Back then, I made a living as a professional ballerina in Memphis, Tenn. Thanks to my roommate working in public relations who knew nearly every journalist from TV to print in Memphis, I met some of them.

One evening, I joined her and her journalist friends at a local bar, where I listened to them rehashing the day’s news. They dished on some of the top stories, including the Supreme Court confirmation hearing for Clarence Thomas. They also had comments about local issues: politics, police matters, poor school districts, race relations, transportation and development, the dysfunctional machinations of local government, where the mayor was going tomorrow. They talked about upcoming events most people probably didn’t know about yet, and they had access to information most people didn’t.

I listened to the lively banter, the retorts and irreverence, the complaints about deadlines. I felt their passion. That night, I received my first glimpse into the culture of news.

Amazed, I asked, “How do you know about this stuff, and why do you care?”

“This is the Planet Memphis. It’s our job to know,” one said with pride. Another said journalists’ priority is to keep an eye on elected officials and hold them accountable. Still another said she was passionate about helping the public understand how policy affects them.

But what I wanted to know is how did these journalists get this information? I grew up in New York City, watched TV news and read The New York Daily News and New York Post, and even the New York Times here and there, but it never occurred to me how much effort went in to gathering information and reporting news.

I could appreciate the hard work and dedication. I realized what journalists did was not only powerful and an important service to the public, it was exciting, too — and an equally rewarding career as being a performing artist.

Fast forward to the present. As I embrace my new role with the Richmond Times-Dispatch as an opinions editor, I am reflecting on my long journey as a journalist, the first “aha” moment sparking my curiosity and what it means to me today.

What we do is a powerful service to the public so readers can make informed choices on issues that shape their lives. I have been blessed to have had the opportunity to tell stories through the eyes of people affected and bring the community’s narrative to life, while spurring important conversation. I am thrilled to join an incredible team at the RTD and have an opportunity to offer perspective and fact-based, solutions-focused commentary on issues.

What I bring to the mix is 25 years of experience working at news organizations, first in my native New York, then in New Jersey, Rhode Island and now Virginia. My coverage has run the gamut — crime, local government, business, economic development, education, history and social issues — and has earned awards from the Virginia Press Association, the Rhode Island Press Association and the Society of Professional Journalists.
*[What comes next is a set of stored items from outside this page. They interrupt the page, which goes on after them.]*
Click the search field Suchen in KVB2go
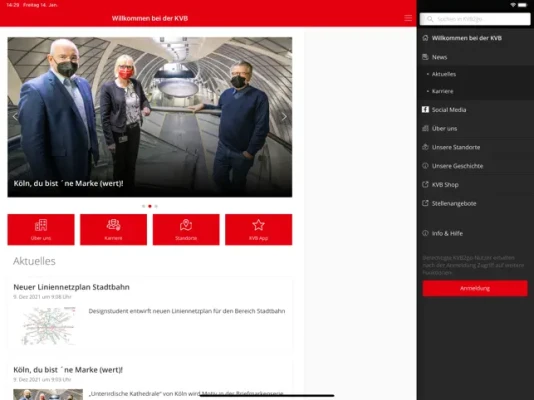The width and height of the screenshot is (534, 400). click(x=475, y=19)
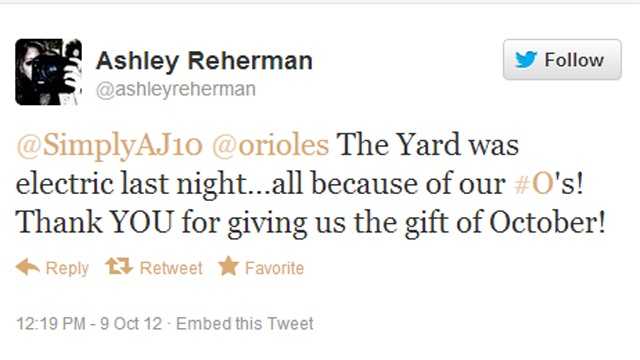Open the #O hashtag link

[x=534, y=184]
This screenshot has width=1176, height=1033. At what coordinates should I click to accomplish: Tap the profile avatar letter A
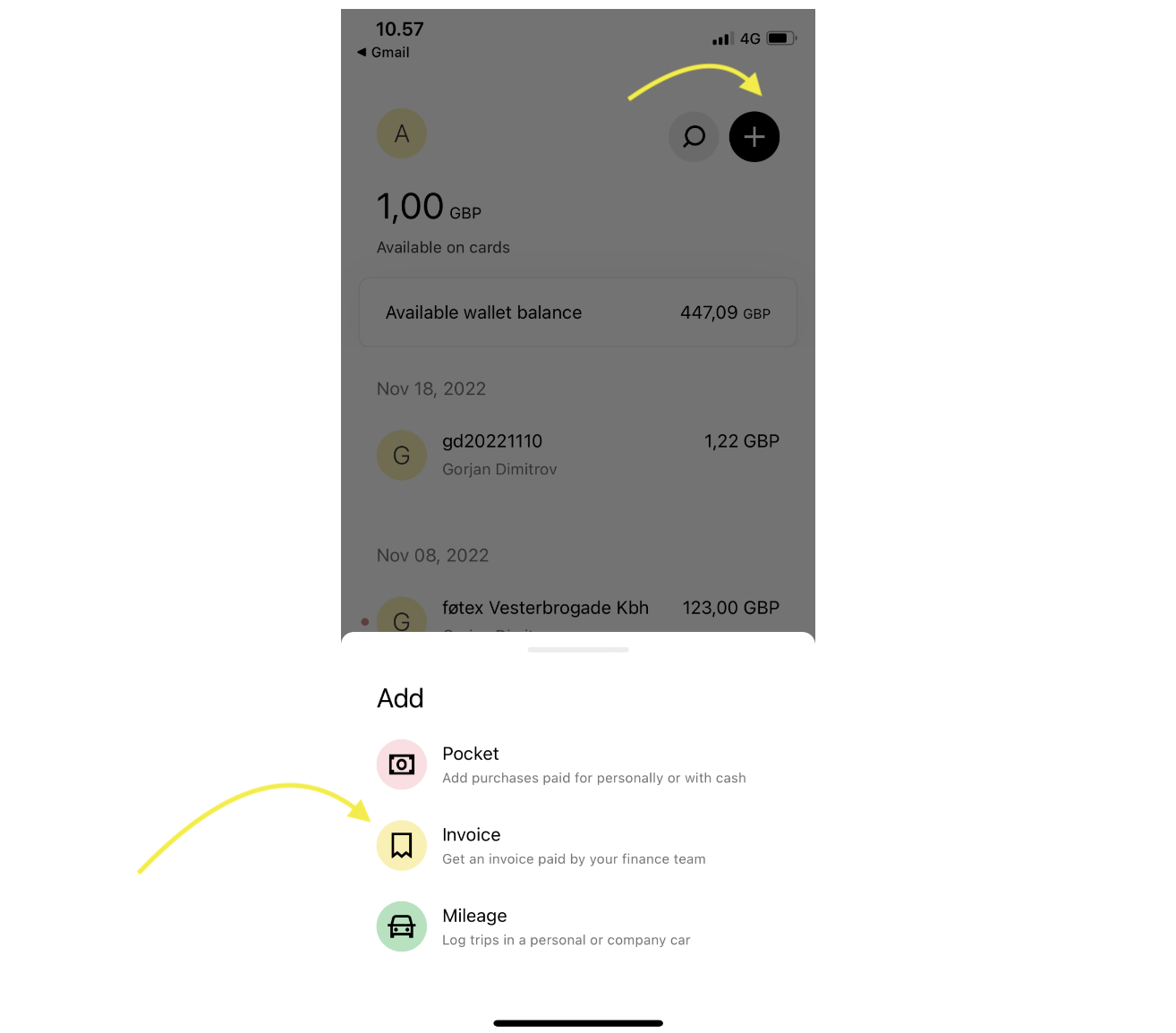coord(402,134)
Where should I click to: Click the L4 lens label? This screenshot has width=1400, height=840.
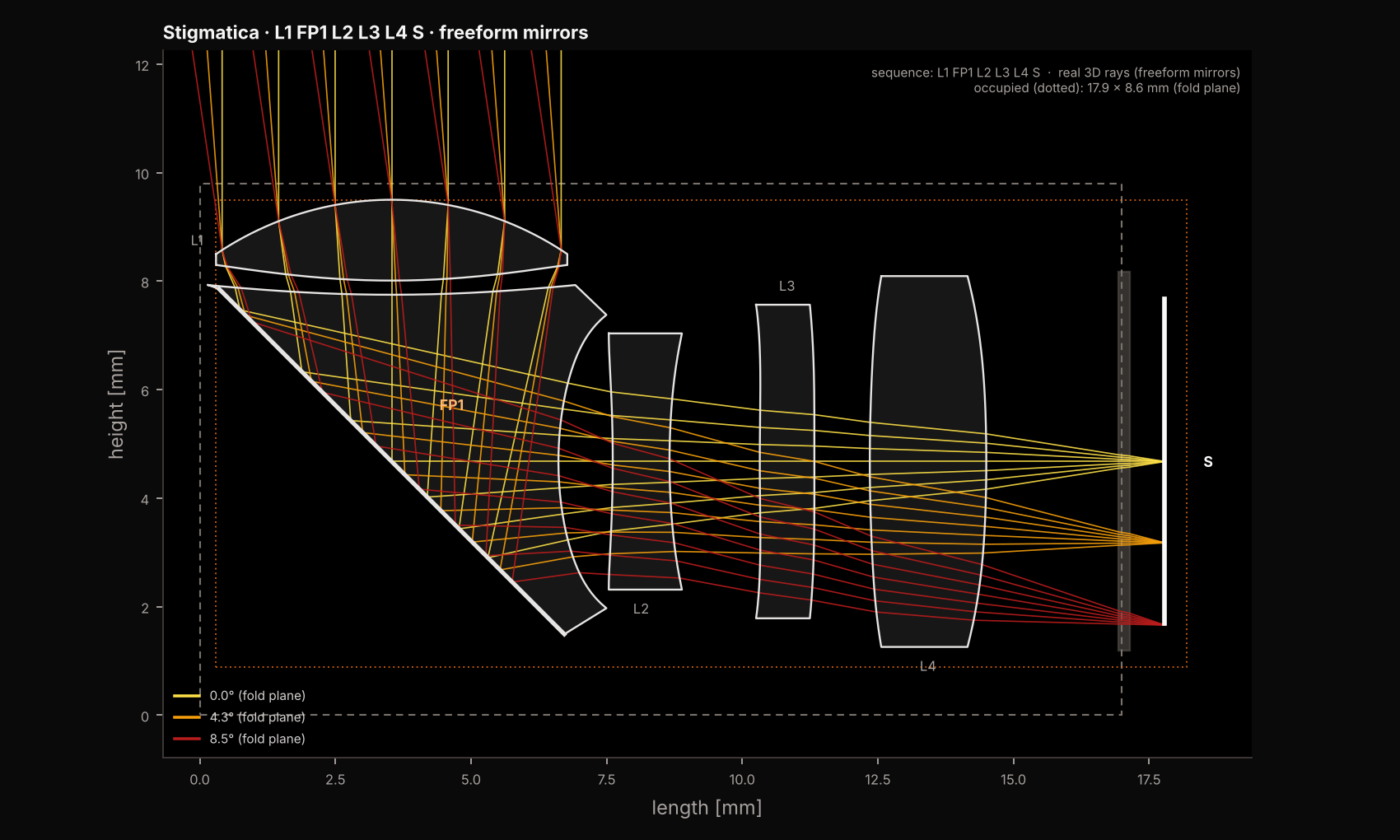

As a single mom raising a now-college-aged son, my travels as a reporter have required a balancing act. I relocated to Virginia in 2017, but I’ve had ties here dating to 2003, when my mother retired and moved to Hampton Roads. My current work-life balance includes caring for her and dividing my free time between taking yoga classes, going on long walks and hanging out with friends. I look forward to taking some open classes at Richmond Ballet and exploring the local arts scene.

I come to the capital region after nearly four years covering local news in the Tidewater area for the Daily Press and the Virginian-Pilot. My focus there was Hampton City Hall and included Black history topics and Fort Monroe — a former military post now revamped as a site, with shared state and federal ownership, that showcases 400 years of Virginia history. I also wrote quite a bit about Confederate memorials — some which have been dismantled — and debates about their existence. Just a few weeks ago, I was writing about the Hampton Roads Bridge Tunnel expansion, a $3.8 billion project managed by the Virginia Department of Transportation.

My work experience equips me with a strong appreciation for politics, infrastructure and gentrification, housing, social issues, the arts and debates over what’s being taught in public schools. I plan to draw from my extensive reporting background to help guide the opinions pages and build on our organization’s solutions-focused columns.

I want to hear from readers. With our breakneck-pace news cycle, digital presentations and social media consumption, the need for diverse perspective, analysis and broad dialogue is greater than ever before.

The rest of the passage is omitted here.